Like other megalithic technology giants including Facebook and even Xerox once upon a time, Google (Alphabet?) has many a skunkworks lab deep inside the halls of the company tasked with thinking creatively about execution and exploring non-traditional concepts, and which doesn’t have to worry about revenue or reaching the masses. One of those labs released three new apps for Android today, all of which center around using the device camera and sensors in (unsurprisingly) unique ways.

Landmarker, according to its description in Google Play, “turns your orientation into an interface, revealing key destinations around you.” Basically, you hold your phone up horizontally like you’re taking a picture, and as you turn and move around, the app shows you what landmarks and points of interest are in the direction your phone is pointed. It feels like augmented reality initially, where contextual information is overlaid on what of the world your phone’s camera can see, however you then realize that the app is not utilizing the camera at all but rather location and orientation data it gathers from the device sensors.

From what I can tell, Landmarker is best viewed without comparison to augmented reality, and the preconceived notions you may have about mobile apps in that space including Google’s own Word Lens (now baked into Google Translate) and nearly-abandoned Google Goggles. This is something different, I’m just not yet sure what.

https://www.youtube.com/watch?v=MVctt4zIt4s

Next up is Tunnel Vision, a video capturing app with unique filters that distort the world around you to “alter your perception.” One of the filters, for example, reduces your field-of-view to a really small rectangular section in the middle of the camera’s sight, bordering around it the rest of the scene and shooting it outwards (check out the video above). The app utilizes GPS to detect when the camera shakes and moves, and so some of the filters I found make me nauseous really quickly. You can then export these video recordings and upload them wherever you’d like, so I no doubt expect to see some more creative types experiment with it on platforms like Instagram and Tumblr. Nothing particularly utilitarian, however.

The last app to go live today is Lip Swap, which does pretty much exactly what you think it does: You take a picture of yourself or upload one of someone else, and then after erasing portions of the pictured face you can use the front-facing camera to replace (or swap, hence the name) the erased sections with your own face. Upload a picture of Barack Obama, for example, and replace his presidential smile with your tongue sticking out.

All three apps are, at face-value, of the lowest common denominator. They include bold (well, save for Lip Swap) descriptions of what they can do, but it seems like hyberbole to me — are these video filters going to alter my perception of the world in some permanent, life-changing manner? I’m not sure. Landmarker is at the very least somewhat useful, although it doesn’t seem super efficient with its lack of personalization mechanisms or information density. In short, we’ve seen all of this before.

We don’t really know the story behind these apps, however, and it’d be odd to me if a team with such the grand purpose of thinking differently was just making what are essentially of the same value as the million clock apps in Google Play. I’m interested to hear what the creators have to say about them.

### [Data shown]
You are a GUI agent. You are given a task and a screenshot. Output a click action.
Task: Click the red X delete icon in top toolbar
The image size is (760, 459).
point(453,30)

### [Tasks and exercises]
(a) In the article on Google's experimental apps, rewrite the passage from "Landmarker, according to" to "the device sensors.", swapping "horizontally" for "sideways".
(b) Answer these questions about the article on Google's experimental Android apps:
(i) How many new Android apps did the lab release?
(ii) Which Google app is Word Lens now built into?
(iii) What does Tunnel Vision use to detect when the camera shakes and moves?

### [Task responses]
(a)
Landmarker, according to its description in Google Play, “turns your orientation into an interface, revealing key destinations around you.” Basically, you hold your phone up sideways like you’re taking a picture, and as you turn and move around, the app shows you what landmarks and points of interest are in the direction your phone is pointed. It feels like augmented reality initially, where contextual information is overlaid on what of the world your phone’s camera can see, however you then realize that the app is not utilizing the camera at all but rather location and orientation data it gathers from the device sensors.

(b)
(i) Three.
(ii) Google Translate.
(iii) GPS.